◆ Problem ◆
Only the lines from the start of the data through the line with "This screenshot has width=1400, height=852." belong in the copy. Restate them word for word, minus the pictures.

Segment Start: Data records

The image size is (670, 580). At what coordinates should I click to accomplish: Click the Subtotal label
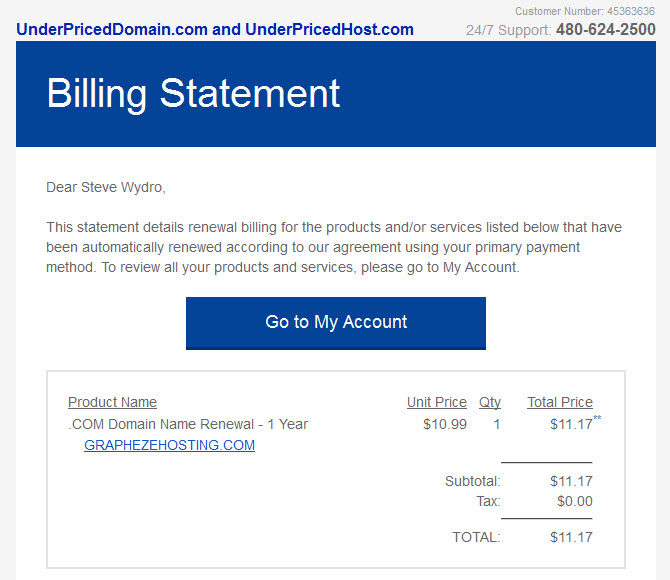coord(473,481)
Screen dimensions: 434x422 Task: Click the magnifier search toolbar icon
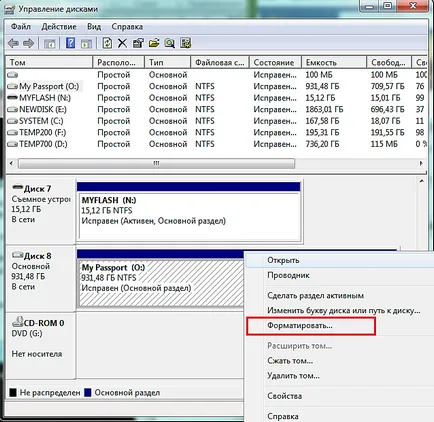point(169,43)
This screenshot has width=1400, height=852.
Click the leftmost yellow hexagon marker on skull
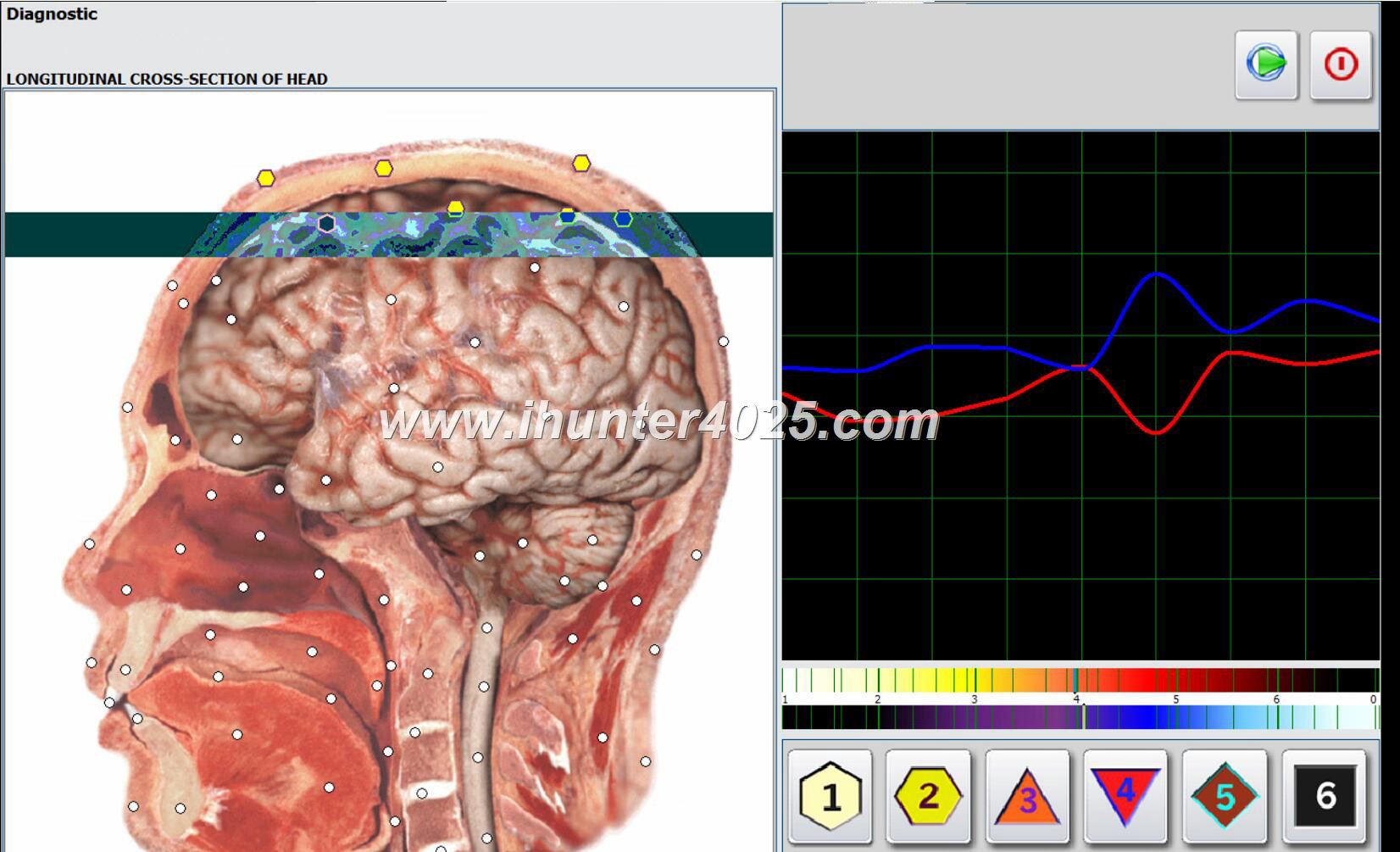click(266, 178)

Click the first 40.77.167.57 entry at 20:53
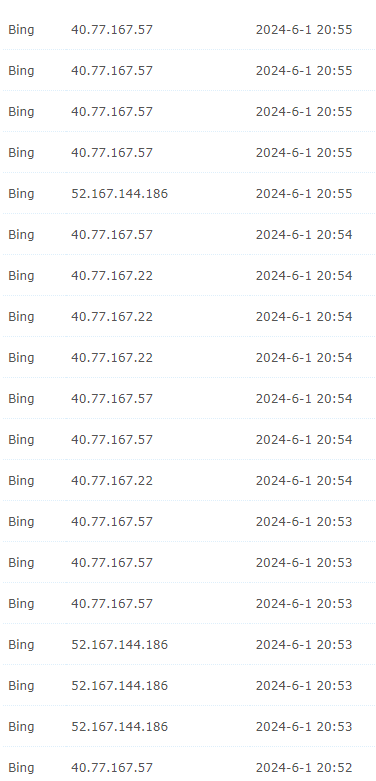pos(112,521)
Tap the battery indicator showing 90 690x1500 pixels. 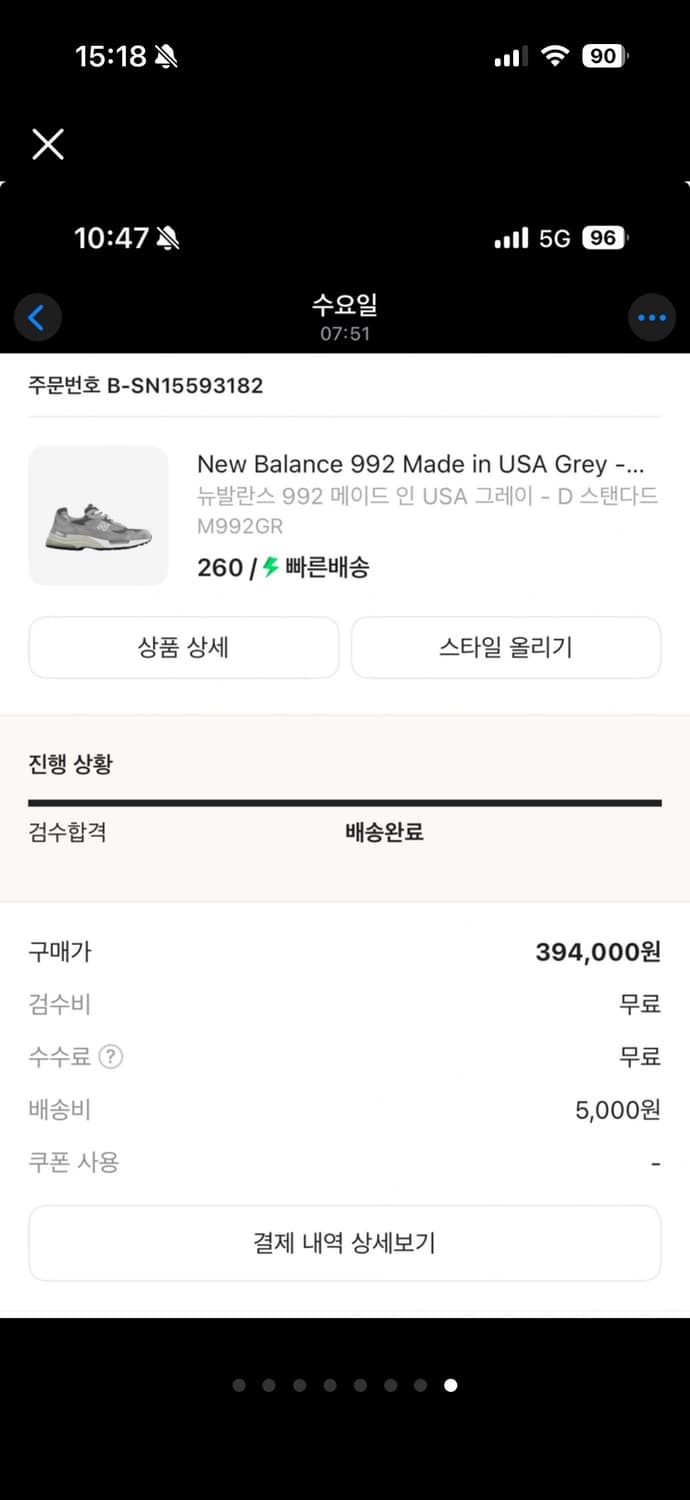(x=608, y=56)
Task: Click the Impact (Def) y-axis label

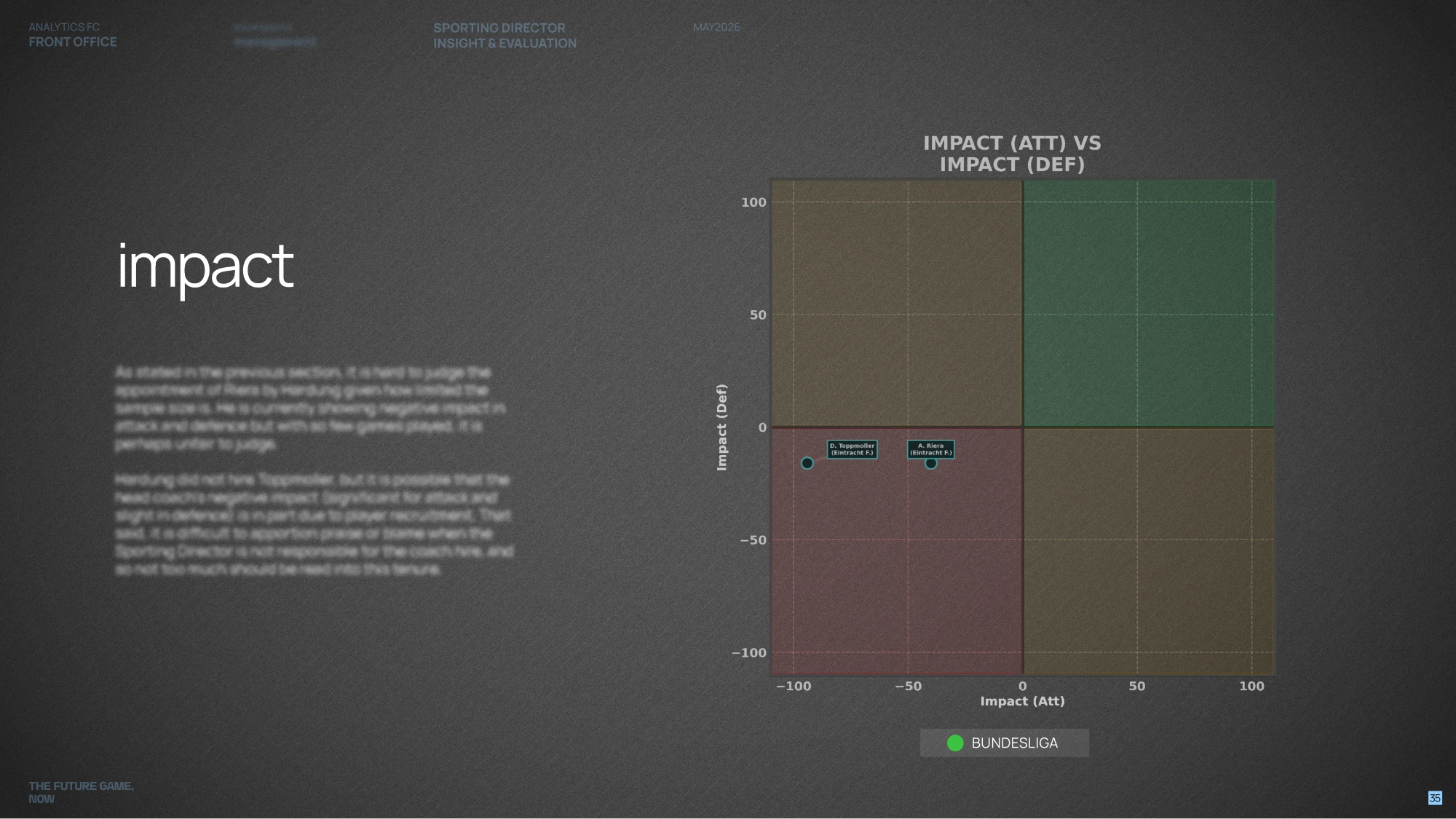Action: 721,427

Segment End: Data records

◆ Answer section ◆
The image size is (670, 580). At what coordinates should I click to accomplish: Click the Subtotal label
coord(473,481)
Screen dimensions: 434x422 Task: Click the magnifier search toolbar icon
point(169,43)
This screenshot has width=1400, height=852.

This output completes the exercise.